Je suis misandre.

Publié le 28 Septembre 2018

A une époque, j’étais misandre*. Sans m’en rendre compte.

C’était au collège. J’ai rapidement remarqué que lorsqu’un garçon était seul avec moi, il était adorable. Lorsque je le retrouvais face à son groupe de copains, ils étaient tous insultants. Ils nous chantaient, à moi et à mes propres amies, des politesses du style « Ah la salope, va laver ton cul malpropre ». (Je n’ai entendu cela qu’une ou deux fois, mais ça m’a tellement choquée que j’en garde un souvenir vif, jusqu’au son de ces voix en mue.) Mais si je me trouvais à nouveau isolée avec l’un d’eux le lendemain, il était à nouveau très gentil. Autant vous dire que je ris jaune quand j’entends quelqu’un.e se plaindre que « les filles sont plus compliquées que les garçons »…

D’où ma misandrie de l’époque : puisque les trois quarts des garçons qui m’entouraient à cette époque étaient vulgaires, ils ne pouvaient qu’être, tous, des obsédés sexuels pervers et dégoûtants. « C’est vraiment avec ces êtres répugnants que Dame Société souhaite que je me reproduise plus tard ? » pensais-je avec désarroi.

Il n’y en avait que deux ou trois qui sortaient du lot : il existait parmi mes proches des individus masculins respectueux. Ils ne s’en rendaient pas compte (d’autant moins que le collège est un milieu ô combien conformiste, donc ô combien viriliste**), mais ils constituaient à mes yeux de véritables miracles en chair et en os. Alors très vite, je ressentais une attirance amoureuse pour eux. Aujourd’hui, je trouve juste ça normal.

J’ai eu envie d’écrire cet article suite à la vidéo de la chaîne Solange Te Parle intitulée « Je suis misogyne*** ». Solange y raconte qu’au contraire de moi, elle a longtemps ressentit un mépris pour ce que l’on considère comme féminin. Sa vidéo fait réfléchir, et m’a notamment remémoré l’affaire du harcèlement subi par Marion Séclin : un vidéaste a violemment critiqué l’un des contenus YouTube de la comédienne. Une autre figure du célèbre réseau social, Bruce de « e-penser », l’a soutenue sur Twitter. En lisant les commentaires sous le post, on tombe très rapidement sur des messages tels que « Marion Séclin est une extrémiste qui veut dominer les hommes » et blabla-conneries-blabla.

> _Entrées fournies_:
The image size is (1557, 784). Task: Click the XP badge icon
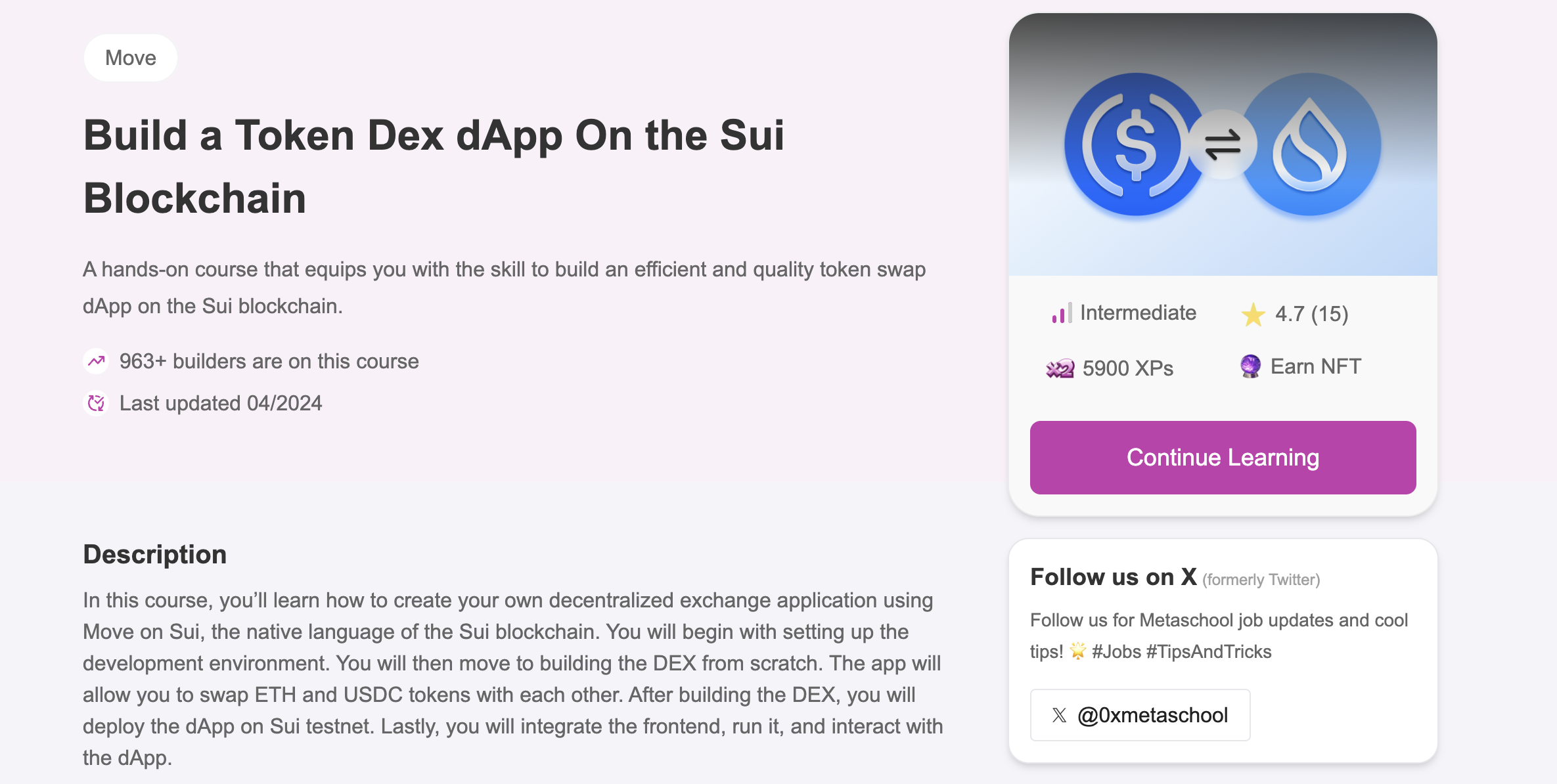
* * *
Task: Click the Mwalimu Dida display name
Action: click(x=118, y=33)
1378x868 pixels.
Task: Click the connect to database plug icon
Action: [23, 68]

> _Consignes_:
1. Dans l'extrait, sur quelle chaîne a été publiée la vidéo intitulée « Je suis misogyne » ?
2. Reproduisez tout le passage de l'extrait allant de « D’où ma misandrie » jusqu'à « pensais-je avec désarroi. ».
Les entrées proviennent d'une autre source que l'extrait.

> _Réponses_:
1. Sur la chaîne Solange Te Parle.

2.
D’où ma misandrie de l’époque : puisque les trois quarts des garçons qui m’entouraient à cette époque étaient vulgaires, ils ne pouvaient qu’être, tous, des obsédés sexuels pervers et dégoûtants. « C’est vraiment avec ces êtres répugnants que Dame Société souhaite que je me reproduise plus tard ? » pensais-je avec désarroi.